Given records >>
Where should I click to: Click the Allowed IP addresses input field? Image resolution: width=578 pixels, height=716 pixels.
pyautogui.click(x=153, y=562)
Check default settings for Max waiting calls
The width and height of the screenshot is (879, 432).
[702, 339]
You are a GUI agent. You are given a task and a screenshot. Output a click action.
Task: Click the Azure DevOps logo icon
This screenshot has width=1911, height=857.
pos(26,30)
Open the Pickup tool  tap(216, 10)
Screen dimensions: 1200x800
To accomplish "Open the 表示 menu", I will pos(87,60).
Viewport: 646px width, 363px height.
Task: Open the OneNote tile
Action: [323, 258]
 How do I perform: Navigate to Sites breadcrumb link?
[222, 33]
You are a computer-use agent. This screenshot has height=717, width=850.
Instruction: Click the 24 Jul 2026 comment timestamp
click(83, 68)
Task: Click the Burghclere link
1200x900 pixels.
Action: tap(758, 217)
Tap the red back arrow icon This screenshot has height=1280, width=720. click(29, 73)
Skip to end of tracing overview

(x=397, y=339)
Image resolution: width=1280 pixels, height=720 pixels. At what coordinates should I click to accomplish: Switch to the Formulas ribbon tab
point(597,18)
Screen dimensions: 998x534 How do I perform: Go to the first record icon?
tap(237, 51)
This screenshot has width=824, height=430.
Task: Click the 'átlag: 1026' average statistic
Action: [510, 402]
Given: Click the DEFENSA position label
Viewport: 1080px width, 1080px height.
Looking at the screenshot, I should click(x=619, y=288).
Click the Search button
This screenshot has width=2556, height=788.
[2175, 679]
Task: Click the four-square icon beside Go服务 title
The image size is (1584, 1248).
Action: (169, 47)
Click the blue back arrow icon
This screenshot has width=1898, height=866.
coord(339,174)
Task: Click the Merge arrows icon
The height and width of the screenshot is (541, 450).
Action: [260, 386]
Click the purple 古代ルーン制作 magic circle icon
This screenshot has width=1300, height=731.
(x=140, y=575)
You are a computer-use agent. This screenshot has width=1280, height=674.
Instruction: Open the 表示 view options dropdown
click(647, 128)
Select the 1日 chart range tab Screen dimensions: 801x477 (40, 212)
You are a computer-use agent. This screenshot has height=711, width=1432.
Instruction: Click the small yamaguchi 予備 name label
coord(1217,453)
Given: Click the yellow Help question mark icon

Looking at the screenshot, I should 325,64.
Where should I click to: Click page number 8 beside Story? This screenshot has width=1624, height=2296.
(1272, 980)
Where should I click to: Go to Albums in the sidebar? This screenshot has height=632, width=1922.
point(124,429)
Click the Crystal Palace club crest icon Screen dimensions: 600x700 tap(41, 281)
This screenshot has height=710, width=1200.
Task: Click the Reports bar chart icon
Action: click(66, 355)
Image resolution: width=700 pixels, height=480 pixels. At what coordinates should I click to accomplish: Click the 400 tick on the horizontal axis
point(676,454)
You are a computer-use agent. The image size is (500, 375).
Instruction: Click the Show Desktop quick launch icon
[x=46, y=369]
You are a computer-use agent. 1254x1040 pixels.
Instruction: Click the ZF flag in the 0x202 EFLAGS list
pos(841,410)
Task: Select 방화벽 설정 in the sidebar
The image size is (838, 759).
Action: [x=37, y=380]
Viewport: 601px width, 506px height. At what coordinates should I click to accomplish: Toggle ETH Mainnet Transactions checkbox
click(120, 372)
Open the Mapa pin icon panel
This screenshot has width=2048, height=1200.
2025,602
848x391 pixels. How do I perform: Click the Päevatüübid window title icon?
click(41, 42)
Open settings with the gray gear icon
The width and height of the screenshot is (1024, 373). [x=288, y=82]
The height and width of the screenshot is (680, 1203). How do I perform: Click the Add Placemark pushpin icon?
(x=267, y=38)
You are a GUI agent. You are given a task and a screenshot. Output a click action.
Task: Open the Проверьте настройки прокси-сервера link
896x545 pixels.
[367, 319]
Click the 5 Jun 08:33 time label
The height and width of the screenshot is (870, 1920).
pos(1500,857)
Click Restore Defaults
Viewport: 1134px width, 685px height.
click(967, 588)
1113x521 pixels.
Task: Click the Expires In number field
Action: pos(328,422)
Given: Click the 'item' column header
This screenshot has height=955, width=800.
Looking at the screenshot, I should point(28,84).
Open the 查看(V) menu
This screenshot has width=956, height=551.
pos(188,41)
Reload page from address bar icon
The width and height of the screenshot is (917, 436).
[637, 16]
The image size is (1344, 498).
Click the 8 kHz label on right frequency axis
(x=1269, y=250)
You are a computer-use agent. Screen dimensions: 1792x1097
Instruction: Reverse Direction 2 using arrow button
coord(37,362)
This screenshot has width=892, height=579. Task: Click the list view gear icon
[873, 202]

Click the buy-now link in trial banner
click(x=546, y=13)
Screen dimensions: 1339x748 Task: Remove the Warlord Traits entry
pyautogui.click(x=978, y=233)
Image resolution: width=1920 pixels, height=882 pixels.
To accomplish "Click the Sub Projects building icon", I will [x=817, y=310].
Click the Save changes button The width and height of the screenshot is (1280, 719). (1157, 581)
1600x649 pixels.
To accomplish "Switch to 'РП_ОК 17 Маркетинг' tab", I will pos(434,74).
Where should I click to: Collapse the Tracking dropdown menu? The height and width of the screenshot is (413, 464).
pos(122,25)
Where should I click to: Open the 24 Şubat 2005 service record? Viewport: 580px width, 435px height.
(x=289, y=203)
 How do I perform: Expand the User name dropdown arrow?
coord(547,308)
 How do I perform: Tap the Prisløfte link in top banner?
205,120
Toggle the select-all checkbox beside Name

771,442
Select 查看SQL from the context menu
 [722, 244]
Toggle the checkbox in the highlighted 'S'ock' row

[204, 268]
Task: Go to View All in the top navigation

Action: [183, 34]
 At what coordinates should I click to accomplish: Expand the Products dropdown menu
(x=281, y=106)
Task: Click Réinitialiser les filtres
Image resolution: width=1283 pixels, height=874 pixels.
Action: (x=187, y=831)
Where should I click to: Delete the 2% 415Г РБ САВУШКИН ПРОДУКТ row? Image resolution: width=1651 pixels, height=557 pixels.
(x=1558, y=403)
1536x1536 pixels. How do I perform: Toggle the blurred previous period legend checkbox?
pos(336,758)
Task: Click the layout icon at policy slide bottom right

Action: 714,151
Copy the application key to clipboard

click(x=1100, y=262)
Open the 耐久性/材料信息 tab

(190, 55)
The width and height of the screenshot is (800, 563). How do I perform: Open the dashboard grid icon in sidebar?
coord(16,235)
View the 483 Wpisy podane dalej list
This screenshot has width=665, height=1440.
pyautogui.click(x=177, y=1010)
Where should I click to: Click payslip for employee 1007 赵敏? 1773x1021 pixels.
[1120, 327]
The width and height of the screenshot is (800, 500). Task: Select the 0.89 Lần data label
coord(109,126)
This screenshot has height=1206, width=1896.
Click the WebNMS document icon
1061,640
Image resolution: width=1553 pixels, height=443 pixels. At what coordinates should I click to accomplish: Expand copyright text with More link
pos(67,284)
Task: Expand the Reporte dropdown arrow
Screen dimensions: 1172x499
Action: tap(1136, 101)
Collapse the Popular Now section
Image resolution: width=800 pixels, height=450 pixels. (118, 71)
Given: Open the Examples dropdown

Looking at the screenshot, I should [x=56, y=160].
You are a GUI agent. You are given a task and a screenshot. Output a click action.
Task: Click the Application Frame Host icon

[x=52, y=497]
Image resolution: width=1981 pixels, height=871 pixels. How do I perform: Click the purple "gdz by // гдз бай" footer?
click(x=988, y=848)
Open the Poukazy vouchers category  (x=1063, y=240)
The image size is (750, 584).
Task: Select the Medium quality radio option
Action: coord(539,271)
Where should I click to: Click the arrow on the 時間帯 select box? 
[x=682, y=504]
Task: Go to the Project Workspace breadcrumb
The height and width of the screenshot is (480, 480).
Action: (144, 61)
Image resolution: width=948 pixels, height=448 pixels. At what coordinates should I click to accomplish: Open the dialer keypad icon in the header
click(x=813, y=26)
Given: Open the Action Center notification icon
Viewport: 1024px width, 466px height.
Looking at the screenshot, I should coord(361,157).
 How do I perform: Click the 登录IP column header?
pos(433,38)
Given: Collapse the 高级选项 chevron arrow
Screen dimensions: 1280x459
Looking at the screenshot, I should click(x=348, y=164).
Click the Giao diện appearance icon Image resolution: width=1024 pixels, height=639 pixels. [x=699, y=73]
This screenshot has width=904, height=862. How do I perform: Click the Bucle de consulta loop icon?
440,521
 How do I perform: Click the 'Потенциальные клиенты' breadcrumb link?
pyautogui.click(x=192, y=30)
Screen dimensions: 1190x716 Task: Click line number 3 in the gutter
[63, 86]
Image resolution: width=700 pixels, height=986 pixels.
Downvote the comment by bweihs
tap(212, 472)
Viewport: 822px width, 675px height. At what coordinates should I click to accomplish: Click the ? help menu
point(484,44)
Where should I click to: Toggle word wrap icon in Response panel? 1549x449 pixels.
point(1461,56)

Aim of the exercise >> Everything from the first line of the listing above through the line holding "Open the Pickup" must be retyped exactly; nothing else belongs in the reply.

Exercise result >>
Where should I click to: Click the Allowed IP addresses input field? Image resolution: width=578 pixels, height=716 pixels.
pyautogui.click(x=153, y=562)
Check default settings for Max waiting calls
The width and height of the screenshot is (879, 432).
[702, 339]
You are a GUI agent. You are given a task and a screenshot. Output a click action.
Task: Click the Azure DevOps logo icon
This screenshot has width=1911, height=857.
pos(26,30)
Open the Pickup tool  tap(216, 10)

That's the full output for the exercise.